Les Alpes européennes, emblématiques pour leurs sommets enneigés et leurs écosystèmes uniques, comme le Mont-Blanc – la plus haute cime de la chaîne, surnommée la Montagne Blanche –, sont profondément impactées par le changement climatique. Ce phénomène menace leur couverture neigeuse emblématique.
Une étude récente menée par le Spatial Ecology Group de l'Université de Lausanne (Suisse) et publiée dans la revue Science révèle que, sur les 40 dernières années, la perte de neige et l'essor de la végétation ont transformé le paysage alpin de manière visible depuis l'espace.
L'essentiel de la recherche porte sur le "reverdissement" : près de 80 % des zones alpines au-dessus de la limite des arbres affichent une croissance végétale accrue, avec des conséquences graves pour les écosystèmes et un risque d'amplification du réchauffement climatique.

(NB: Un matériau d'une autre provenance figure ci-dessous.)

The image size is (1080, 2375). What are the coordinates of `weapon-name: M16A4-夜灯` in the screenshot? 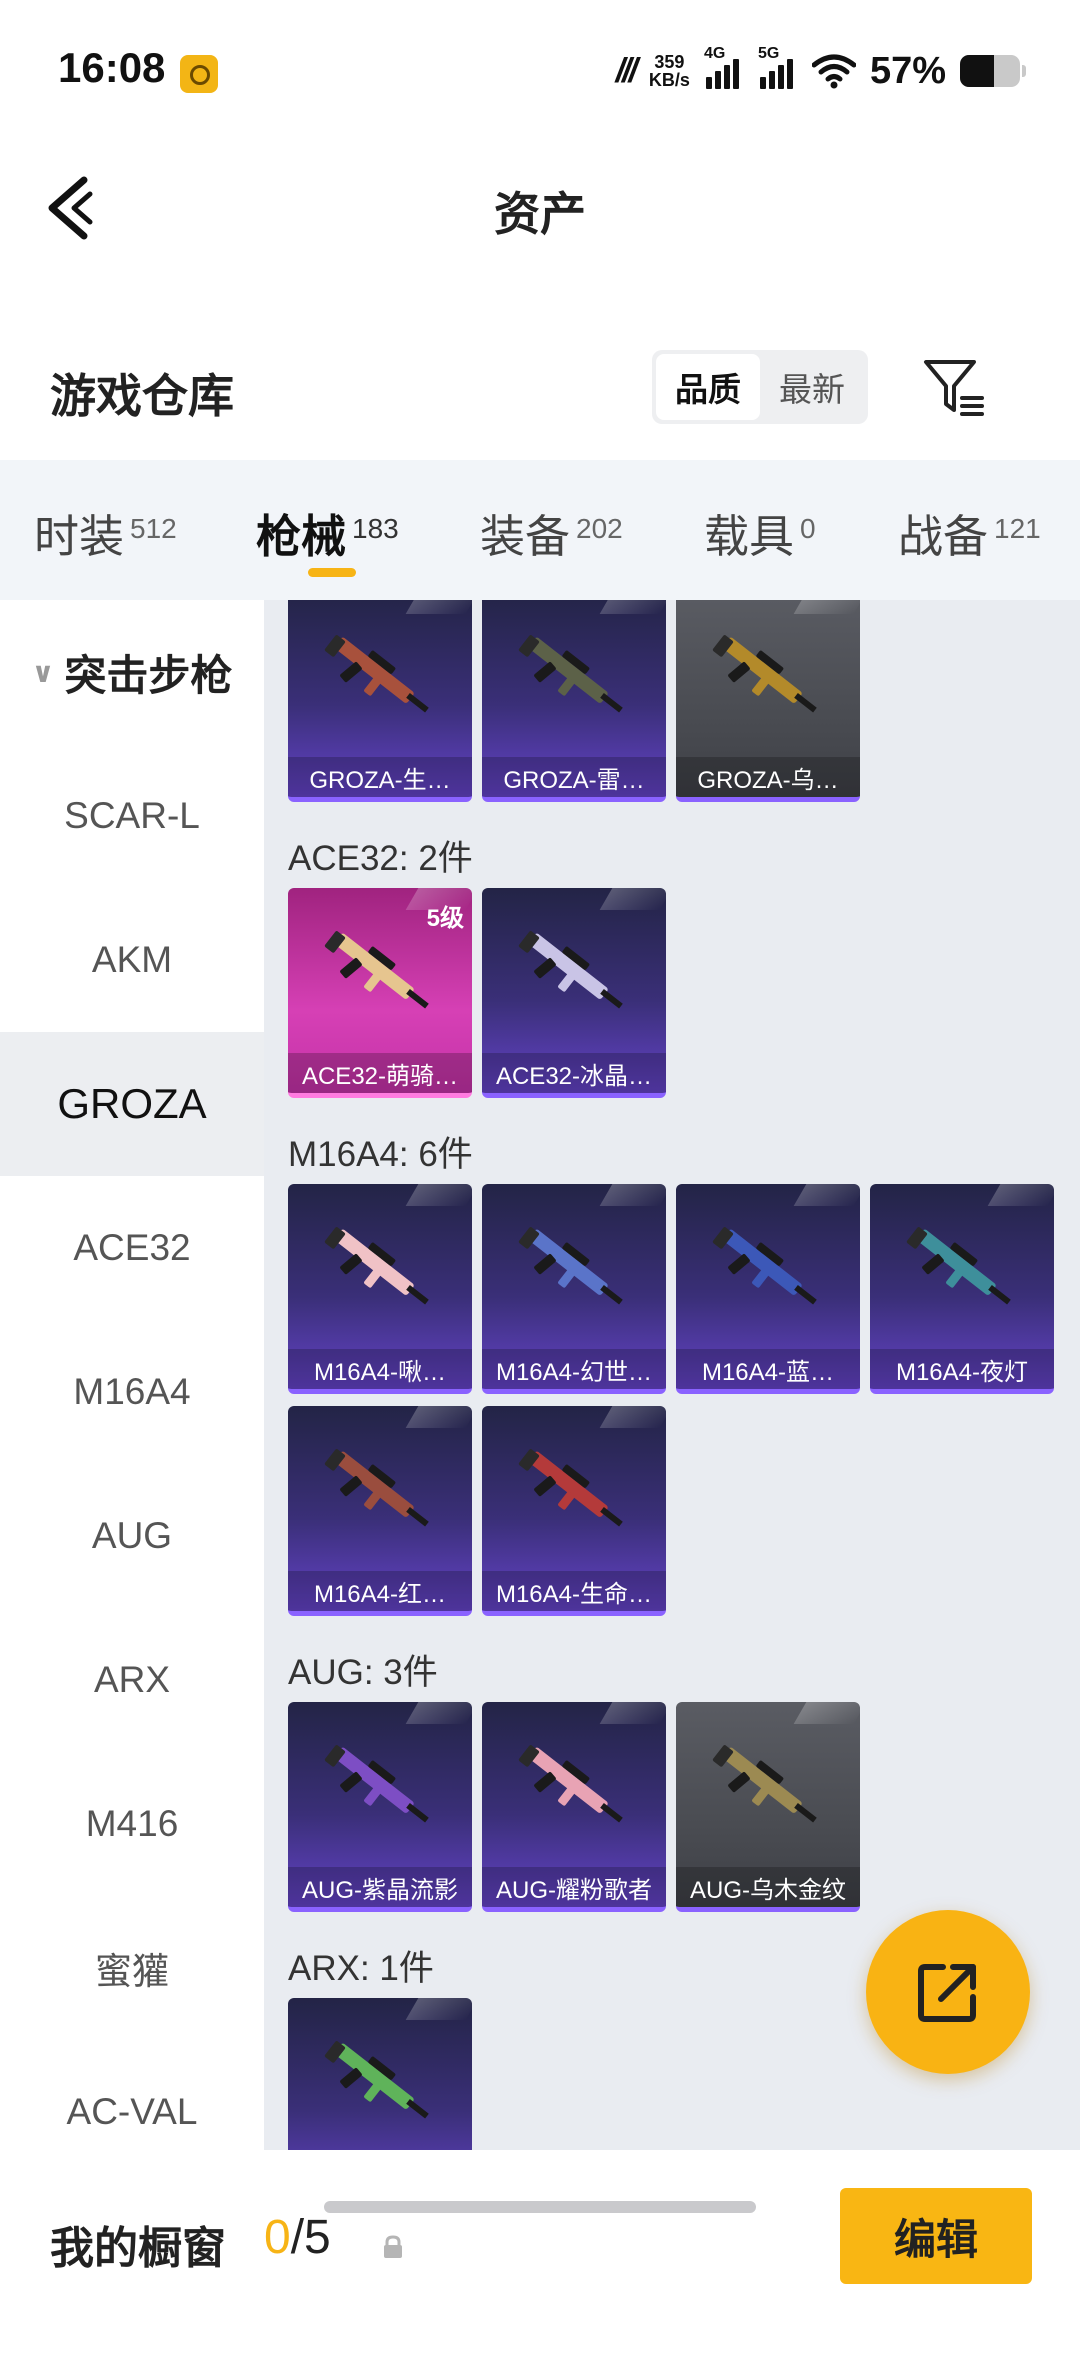 It's located at (962, 1369).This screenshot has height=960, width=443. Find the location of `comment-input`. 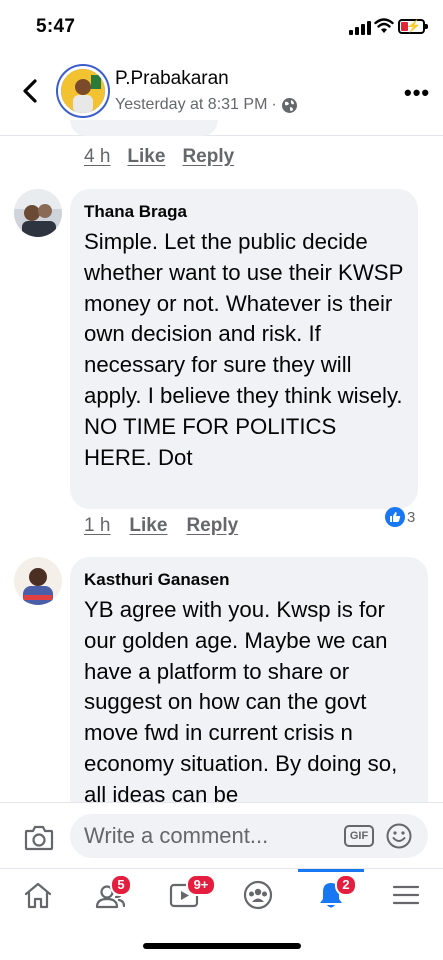

comment-input is located at coordinates (209, 836).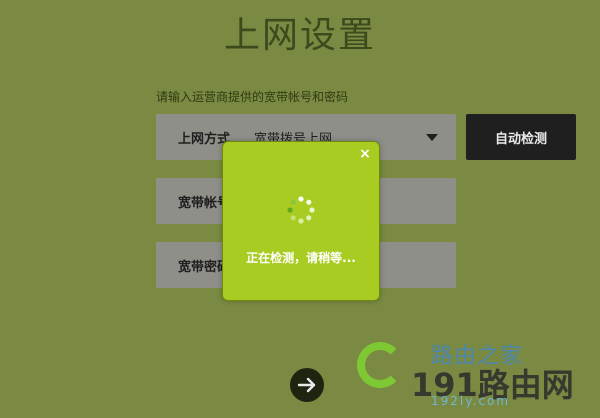 The height and width of the screenshot is (418, 600). What do you see at coordinates (300, 36) in the screenshot?
I see `page-title: 上网设置` at bounding box center [300, 36].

Dirigée par Sabine Rumpf, du département d'écologie et d'évolution de l'Université de Lausanne, l'équipe a analysé des images satellites pour cartographier les changements d'occupation des sols dans l'ensemble des Alpes. Résultat : la neige estivale (juin à septembre) recule plus vite que la neige permanente, avec une diminution significative dans 10 % de la zone étudiée.
Deux méthodes ont été employées : mesure de la durée de présence de la neige estivale et détection simple de la neige annuelle. "La perte de neige permanente signale un franchissement de seuil vers un nouveau type de couverture terrestre", explique Adrienne Marshall, hydrologue à la Colorado School of Mines. Les zones perdant leur neige annuelle voient aussi leur saison estivale plus courte, bien que le verdissement ne coïncide qu'avec une fraction de ces changements.
Bien que limitée à 10 %, cette perte est un indicateur majeur du réchauffement. Les glaciers et la fonte des neiges fournissent la moitié de l'eau douce mondiale ; leur recul allonge les saisons de croissance végétale mais réduit l'approvisionnement en eau des plantes, aggravé par les sécheresses croissantes.
Les experts prévoient une perte de 25 % de la masse neigeuse alpine d'ici 10 à 30 ans. Parallèlement, le verdissement touche désormais 77 % des zones (contre 56 % en 2021), boosté par des précipitations modifiées et des saisons prolongées.
"L'ampleur du changement est massive dans les Alpes", déclare Sabine Rumpf dans un communiqué.
Malgré un potentiel de séquestration de CO2, les chercheurs estiment que les effets négatifs dominent.
"La productivité végétale accrue n'aura qu'un impact limité sur le bilan carbone global, contrairement aux zones tropicales", note Adrienne Marshall. En revanche, plus de plantes altèrent les modèles neigeux, accélèrent la fonte et réduisent l'albédo – la réflexion solaire par la neige blanche –, créant une boucle de rétroaction qui accélère le réchauffement, la fonte glaciaire et la perte d'habitats.
Positivement, ces travaux éclairent les impacts climatiques sur la neige et les écosystèmes. "Ils offrent un aperçu régional des interactions neige-végétation et des rétroactions potentielles", souligne Marshall. "Comparer ces changements mondiaux affine notre compréhension."